30 years ago, a merger marked the beginning of the end for Aldus and the birth of the Adobe we know today

 Somebody holding a laptop with the Adobe logo showing on its display in front of icons of different software applications.
Somebody holding a laptop with the Adobe logo showing on its display in front of icons of different software applications.

The 1990s was a period of fast-paced change and disruption for the desktop publishing industry.

A swathe of different companies were bought, sold and merged together to reshape the foundations for what we see today – an industry dominated by Adobe.

One of the most significant deals of this era was Adobe's merger with Aldus in 1994, which pioneered a number of key applications and developed others that were derived from pervious industry deals. It's difficult to see how we've gotten to a point at which Adobe is releasing products like the artificial intelligence (AI) powered imagine generator Firefly in Photoshop if such a deal hadn't happened three decades ago.

Creating a dynasty

Aldus, founded in 1984, released its game-changer of a product the following year with PageMaker, which relied on Adobe's PostScript page description language. It was perhaps the first spark of a relationship that culminated in the $500 million merger just ten years later.

The PostSCript language had become the de facto standard for exchanging documents on printing and display devices, according to a New York Times report from the time. Its inclusion on the Apple Compuer laser printer, alongside the use of Aldus' Pagemaker for the Macintosh, allowed individual consumers to produce professional-grade documents at a fraction of the cost of typesetting services.

Analysts, at the time, said the merger would create a comprehensive product line for document creation, desktop publishing, prepress production and electronic document delivery.
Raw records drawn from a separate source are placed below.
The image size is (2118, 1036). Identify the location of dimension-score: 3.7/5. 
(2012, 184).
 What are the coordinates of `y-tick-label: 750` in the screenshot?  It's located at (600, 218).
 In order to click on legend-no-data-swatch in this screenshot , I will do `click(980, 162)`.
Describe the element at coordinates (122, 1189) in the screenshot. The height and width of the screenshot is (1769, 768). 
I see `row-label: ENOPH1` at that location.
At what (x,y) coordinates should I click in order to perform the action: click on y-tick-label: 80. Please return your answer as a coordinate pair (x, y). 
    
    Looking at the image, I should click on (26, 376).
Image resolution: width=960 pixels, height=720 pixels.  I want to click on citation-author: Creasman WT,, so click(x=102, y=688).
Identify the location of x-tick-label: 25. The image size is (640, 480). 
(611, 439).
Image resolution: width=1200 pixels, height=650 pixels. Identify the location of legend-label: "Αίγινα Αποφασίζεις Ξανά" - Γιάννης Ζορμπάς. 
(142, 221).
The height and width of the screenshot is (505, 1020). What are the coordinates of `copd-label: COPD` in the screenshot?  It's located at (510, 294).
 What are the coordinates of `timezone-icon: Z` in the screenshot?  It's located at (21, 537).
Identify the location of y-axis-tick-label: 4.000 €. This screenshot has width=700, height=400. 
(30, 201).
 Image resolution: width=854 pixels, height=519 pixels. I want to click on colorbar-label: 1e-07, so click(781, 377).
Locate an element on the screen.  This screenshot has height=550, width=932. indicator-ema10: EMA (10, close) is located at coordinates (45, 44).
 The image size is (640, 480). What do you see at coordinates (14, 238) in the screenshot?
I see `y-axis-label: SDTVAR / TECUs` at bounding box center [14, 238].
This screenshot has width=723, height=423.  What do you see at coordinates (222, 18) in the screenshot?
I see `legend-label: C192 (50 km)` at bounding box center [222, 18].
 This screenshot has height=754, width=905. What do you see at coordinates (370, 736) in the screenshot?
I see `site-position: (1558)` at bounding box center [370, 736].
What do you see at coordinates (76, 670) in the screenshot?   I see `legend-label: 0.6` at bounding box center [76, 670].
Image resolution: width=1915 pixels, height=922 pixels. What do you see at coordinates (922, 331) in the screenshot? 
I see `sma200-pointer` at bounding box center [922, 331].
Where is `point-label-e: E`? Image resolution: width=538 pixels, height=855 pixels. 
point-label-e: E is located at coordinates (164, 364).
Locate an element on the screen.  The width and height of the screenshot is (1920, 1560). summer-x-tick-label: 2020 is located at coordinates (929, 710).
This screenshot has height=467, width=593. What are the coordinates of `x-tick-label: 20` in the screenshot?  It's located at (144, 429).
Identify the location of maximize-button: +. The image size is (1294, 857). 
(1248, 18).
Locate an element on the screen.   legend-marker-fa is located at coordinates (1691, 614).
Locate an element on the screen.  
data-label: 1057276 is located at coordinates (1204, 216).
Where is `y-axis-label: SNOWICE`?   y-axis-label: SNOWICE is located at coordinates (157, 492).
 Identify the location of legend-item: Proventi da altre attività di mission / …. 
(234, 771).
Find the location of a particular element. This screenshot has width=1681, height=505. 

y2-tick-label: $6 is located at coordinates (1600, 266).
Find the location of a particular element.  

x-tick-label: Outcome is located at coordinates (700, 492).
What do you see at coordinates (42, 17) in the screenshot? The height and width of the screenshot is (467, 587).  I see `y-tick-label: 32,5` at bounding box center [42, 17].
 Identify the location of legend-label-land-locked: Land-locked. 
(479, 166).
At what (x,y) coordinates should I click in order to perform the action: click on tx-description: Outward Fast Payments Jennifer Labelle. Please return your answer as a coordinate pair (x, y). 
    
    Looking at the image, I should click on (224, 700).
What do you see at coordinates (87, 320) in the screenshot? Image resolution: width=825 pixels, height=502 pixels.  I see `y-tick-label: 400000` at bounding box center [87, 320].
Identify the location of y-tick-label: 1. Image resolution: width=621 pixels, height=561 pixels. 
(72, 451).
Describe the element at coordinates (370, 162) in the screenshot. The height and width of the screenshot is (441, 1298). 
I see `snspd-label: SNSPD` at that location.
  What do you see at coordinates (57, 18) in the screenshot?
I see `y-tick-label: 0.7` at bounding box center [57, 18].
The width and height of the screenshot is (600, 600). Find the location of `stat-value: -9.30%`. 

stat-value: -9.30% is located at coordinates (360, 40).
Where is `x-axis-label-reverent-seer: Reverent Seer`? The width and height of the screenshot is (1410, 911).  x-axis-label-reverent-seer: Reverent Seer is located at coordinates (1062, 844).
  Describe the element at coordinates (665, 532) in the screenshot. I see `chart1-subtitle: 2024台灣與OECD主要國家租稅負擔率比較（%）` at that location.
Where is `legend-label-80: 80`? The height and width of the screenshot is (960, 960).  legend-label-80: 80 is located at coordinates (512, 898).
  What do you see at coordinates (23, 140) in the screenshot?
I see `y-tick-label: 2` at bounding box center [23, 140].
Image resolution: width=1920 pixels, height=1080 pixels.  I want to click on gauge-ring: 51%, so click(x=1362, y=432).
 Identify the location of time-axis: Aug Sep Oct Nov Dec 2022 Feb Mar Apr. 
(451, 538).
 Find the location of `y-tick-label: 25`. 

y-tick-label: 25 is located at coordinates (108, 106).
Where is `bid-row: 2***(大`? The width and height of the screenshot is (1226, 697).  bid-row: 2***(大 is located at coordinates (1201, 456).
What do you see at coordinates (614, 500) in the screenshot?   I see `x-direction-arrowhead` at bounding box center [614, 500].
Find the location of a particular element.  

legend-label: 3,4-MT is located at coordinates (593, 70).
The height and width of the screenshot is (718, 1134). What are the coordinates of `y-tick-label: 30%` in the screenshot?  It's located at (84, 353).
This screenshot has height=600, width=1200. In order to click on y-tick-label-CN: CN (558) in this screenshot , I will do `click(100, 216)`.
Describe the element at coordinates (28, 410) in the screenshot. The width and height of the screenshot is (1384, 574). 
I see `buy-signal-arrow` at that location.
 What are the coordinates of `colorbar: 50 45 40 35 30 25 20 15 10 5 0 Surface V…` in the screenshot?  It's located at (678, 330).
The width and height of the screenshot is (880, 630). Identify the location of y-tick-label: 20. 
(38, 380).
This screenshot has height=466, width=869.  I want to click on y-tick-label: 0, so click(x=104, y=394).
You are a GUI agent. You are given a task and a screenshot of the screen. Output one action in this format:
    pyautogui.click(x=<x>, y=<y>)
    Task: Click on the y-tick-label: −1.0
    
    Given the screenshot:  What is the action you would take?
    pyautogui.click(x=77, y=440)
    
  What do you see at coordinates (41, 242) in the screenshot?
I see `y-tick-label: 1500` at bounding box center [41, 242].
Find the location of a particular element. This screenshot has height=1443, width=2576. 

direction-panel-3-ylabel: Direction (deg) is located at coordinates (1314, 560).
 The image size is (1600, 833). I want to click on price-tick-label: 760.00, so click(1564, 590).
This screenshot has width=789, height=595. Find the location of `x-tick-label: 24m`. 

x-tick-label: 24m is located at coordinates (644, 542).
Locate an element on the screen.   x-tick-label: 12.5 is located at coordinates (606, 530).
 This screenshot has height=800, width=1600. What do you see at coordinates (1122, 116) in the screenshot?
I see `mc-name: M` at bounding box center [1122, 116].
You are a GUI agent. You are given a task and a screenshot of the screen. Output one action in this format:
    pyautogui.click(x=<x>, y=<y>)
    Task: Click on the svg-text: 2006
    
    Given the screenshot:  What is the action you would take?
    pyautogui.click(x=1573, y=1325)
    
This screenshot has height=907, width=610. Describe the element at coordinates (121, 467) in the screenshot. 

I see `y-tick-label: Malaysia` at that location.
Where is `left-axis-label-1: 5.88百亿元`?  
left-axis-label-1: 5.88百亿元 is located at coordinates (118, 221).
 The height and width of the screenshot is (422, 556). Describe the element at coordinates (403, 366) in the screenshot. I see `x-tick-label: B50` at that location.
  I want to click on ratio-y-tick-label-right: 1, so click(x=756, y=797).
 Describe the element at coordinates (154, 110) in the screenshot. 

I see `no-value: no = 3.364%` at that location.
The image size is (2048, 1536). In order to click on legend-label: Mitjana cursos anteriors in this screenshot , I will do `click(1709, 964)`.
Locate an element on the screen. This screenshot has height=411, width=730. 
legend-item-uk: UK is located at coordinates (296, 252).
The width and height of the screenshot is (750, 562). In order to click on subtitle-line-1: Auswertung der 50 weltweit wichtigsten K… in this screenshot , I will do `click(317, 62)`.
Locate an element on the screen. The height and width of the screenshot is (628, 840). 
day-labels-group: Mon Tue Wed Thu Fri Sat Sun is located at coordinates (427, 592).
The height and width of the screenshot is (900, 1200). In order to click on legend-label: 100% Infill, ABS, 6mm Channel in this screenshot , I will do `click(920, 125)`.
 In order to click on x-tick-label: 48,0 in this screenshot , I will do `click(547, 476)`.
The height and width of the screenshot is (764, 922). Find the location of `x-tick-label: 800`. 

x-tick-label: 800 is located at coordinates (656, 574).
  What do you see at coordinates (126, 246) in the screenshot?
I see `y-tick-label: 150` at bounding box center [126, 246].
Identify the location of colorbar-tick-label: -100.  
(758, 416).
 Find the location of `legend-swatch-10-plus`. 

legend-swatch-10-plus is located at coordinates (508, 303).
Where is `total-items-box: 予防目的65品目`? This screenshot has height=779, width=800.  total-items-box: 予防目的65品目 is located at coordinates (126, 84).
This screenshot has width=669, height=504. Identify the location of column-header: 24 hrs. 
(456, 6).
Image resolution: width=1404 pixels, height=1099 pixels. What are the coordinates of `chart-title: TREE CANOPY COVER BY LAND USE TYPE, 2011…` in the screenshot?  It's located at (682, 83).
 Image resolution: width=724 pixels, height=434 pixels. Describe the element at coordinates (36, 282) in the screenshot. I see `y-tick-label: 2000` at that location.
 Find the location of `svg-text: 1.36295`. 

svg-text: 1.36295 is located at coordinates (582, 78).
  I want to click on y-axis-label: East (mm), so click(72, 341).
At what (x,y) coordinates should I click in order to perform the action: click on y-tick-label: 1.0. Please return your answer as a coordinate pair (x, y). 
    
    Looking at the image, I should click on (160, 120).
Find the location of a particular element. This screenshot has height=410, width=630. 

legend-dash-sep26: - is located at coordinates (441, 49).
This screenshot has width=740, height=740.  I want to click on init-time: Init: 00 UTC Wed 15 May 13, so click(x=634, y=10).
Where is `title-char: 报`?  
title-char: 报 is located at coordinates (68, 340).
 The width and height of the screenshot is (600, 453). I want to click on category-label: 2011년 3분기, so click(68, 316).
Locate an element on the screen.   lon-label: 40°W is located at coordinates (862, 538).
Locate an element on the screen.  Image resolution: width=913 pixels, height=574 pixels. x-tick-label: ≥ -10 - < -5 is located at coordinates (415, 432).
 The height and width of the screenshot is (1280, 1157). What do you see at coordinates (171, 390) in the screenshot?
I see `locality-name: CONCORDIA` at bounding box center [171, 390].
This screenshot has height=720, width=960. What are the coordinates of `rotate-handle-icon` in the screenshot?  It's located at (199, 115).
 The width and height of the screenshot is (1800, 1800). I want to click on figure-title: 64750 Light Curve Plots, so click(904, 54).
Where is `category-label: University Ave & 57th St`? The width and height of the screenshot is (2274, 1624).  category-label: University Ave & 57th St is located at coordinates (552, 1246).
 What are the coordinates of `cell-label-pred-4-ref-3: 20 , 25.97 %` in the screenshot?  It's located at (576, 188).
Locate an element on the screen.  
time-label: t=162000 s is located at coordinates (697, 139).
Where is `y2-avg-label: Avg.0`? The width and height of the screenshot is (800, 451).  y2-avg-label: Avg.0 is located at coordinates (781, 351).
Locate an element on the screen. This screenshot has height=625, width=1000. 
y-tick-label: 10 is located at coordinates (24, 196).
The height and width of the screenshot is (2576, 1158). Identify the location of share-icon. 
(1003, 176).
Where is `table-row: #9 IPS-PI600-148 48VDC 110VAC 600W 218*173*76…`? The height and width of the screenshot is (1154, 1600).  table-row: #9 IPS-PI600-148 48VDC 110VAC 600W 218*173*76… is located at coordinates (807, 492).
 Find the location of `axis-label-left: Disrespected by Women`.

So, too, did Adobe go on to create a myriad of products spanning different formats and media from images to video, with tools and services handling different aspects of the production process.

After all, these two companies were "on a collision course for several years," according to Inside the Publishing Revolution: The Adobe Story by Pamela Pfiffner. But while Adobe was relatively prospering, Aldus was struggling, and its flagship products weren't the market leaders in their respective categories.

When Aldus eventually found a partner with which to merge, Adobe, the two entities combined into Adobe Systems. Not all of Aldus' products, however, continued under the joint label, although there was an exception for the likes of PageMaker and After Effects. The last major release of PageMaker came in 2001, after which point InDesign became the chief product moving forwards.

As Linda Clarke, one of the original members of Adobe's graphics applications division, put it: "The Aldus acquisition was a huge turning point for the company. It changed the nature of Adobe."